University Channel Podcast

The university of Princeton hosts the University Channel Podcast. The podcast delivers on a nearly daily basis lectures and forum discussion about current affairs. It is my impression that the source of the lectures is from all over the (English Speaking) world not just from Princeton itself.

For example, I have just listened to a lecture held at the Vanderbilt University in Tennessee. Other lectures I recall were from the London School of Economics and so on. What a wonderful, one point of contact, for your think tank input. The supply is so large, I get to pick and choose from whatever interests me. In the past I have listened to many a lecture or discussion on the Middle East. Another issue of note was a lecture with Philip Zimbardo, who plugged his book The Lucifer Effect (as he also did in Shrinkrapradio #87).

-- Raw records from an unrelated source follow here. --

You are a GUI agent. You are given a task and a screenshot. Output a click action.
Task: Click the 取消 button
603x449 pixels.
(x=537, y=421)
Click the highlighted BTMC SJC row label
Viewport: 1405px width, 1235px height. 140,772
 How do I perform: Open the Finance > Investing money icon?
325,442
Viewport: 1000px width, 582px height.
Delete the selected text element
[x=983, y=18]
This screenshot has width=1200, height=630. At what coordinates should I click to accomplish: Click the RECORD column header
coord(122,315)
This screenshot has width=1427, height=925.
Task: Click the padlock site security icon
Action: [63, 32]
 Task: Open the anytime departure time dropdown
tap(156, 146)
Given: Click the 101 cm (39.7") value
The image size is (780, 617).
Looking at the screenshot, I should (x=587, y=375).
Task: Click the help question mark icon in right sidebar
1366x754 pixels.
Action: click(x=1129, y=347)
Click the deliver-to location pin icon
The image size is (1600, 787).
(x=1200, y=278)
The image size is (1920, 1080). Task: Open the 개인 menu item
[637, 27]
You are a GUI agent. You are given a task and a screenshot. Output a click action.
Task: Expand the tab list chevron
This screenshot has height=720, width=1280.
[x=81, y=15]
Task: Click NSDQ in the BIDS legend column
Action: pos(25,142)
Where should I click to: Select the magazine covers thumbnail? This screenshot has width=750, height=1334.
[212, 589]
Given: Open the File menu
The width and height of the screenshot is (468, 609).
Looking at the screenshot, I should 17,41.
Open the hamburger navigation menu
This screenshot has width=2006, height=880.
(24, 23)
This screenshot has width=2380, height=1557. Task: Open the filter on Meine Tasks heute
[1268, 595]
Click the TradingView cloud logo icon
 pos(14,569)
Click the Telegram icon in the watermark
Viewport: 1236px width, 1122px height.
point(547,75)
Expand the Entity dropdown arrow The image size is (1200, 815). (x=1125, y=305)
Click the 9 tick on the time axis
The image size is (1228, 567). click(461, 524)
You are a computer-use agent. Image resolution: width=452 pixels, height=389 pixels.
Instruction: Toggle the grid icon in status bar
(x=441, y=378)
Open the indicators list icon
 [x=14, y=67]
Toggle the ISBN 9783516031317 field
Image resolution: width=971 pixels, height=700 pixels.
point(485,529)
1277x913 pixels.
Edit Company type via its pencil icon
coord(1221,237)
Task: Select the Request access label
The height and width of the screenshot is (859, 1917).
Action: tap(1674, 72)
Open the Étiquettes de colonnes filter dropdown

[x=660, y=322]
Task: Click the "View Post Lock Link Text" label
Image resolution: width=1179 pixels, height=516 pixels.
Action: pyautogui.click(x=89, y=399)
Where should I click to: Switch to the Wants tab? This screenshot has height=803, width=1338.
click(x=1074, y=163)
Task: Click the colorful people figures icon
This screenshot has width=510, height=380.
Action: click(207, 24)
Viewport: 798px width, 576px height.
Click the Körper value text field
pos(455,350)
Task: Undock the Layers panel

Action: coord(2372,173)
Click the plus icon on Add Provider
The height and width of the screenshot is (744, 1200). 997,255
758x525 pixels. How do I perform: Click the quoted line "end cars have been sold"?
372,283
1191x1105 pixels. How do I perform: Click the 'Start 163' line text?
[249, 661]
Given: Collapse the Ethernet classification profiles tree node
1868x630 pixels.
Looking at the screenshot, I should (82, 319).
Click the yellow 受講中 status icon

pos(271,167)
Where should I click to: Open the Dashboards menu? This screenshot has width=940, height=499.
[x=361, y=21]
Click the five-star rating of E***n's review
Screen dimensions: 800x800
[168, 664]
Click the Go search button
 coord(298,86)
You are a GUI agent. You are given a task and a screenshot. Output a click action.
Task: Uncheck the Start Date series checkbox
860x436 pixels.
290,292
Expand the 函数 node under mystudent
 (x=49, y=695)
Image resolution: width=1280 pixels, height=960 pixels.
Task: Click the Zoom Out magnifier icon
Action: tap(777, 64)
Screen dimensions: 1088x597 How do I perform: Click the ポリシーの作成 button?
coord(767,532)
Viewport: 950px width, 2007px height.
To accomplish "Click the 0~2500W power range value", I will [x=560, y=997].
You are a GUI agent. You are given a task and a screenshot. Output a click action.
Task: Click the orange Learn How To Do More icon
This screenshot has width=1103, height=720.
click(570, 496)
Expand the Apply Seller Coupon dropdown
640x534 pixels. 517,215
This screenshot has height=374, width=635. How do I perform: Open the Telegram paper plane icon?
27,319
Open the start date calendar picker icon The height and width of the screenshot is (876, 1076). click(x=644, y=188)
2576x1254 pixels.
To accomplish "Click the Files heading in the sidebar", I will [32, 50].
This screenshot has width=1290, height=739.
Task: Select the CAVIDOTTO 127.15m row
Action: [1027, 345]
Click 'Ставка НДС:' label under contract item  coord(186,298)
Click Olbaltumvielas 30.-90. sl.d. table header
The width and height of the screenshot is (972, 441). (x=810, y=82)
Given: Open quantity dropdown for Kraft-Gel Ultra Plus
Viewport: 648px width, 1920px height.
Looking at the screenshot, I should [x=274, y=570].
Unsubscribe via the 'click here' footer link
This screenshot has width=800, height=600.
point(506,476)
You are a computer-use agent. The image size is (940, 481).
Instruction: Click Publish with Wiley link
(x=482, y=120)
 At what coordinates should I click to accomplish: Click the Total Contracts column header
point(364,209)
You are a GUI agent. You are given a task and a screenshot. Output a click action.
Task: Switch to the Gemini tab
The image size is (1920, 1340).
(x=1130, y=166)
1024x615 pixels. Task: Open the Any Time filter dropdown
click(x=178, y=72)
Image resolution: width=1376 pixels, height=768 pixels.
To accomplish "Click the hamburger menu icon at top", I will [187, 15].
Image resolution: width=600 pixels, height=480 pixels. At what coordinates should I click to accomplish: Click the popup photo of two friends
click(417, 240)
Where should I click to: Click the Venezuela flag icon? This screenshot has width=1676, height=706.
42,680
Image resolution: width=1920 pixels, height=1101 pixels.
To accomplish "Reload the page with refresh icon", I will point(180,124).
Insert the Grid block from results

The Vanderbilt lecture was by Douglas Schmidt on Globalization, following mostly the book by Thomas Friedman 'The world is flat'. Friedman describes the world as "flat" as to give a metaphor for the fact that competition between industrial and developing countries are leveling. Schmidt follows this with his own examples. I can connect to it for being an active internet user, a man with dual citizenship, three languages (at least) and a second career man who switched from a traditional field, to the hi-tech.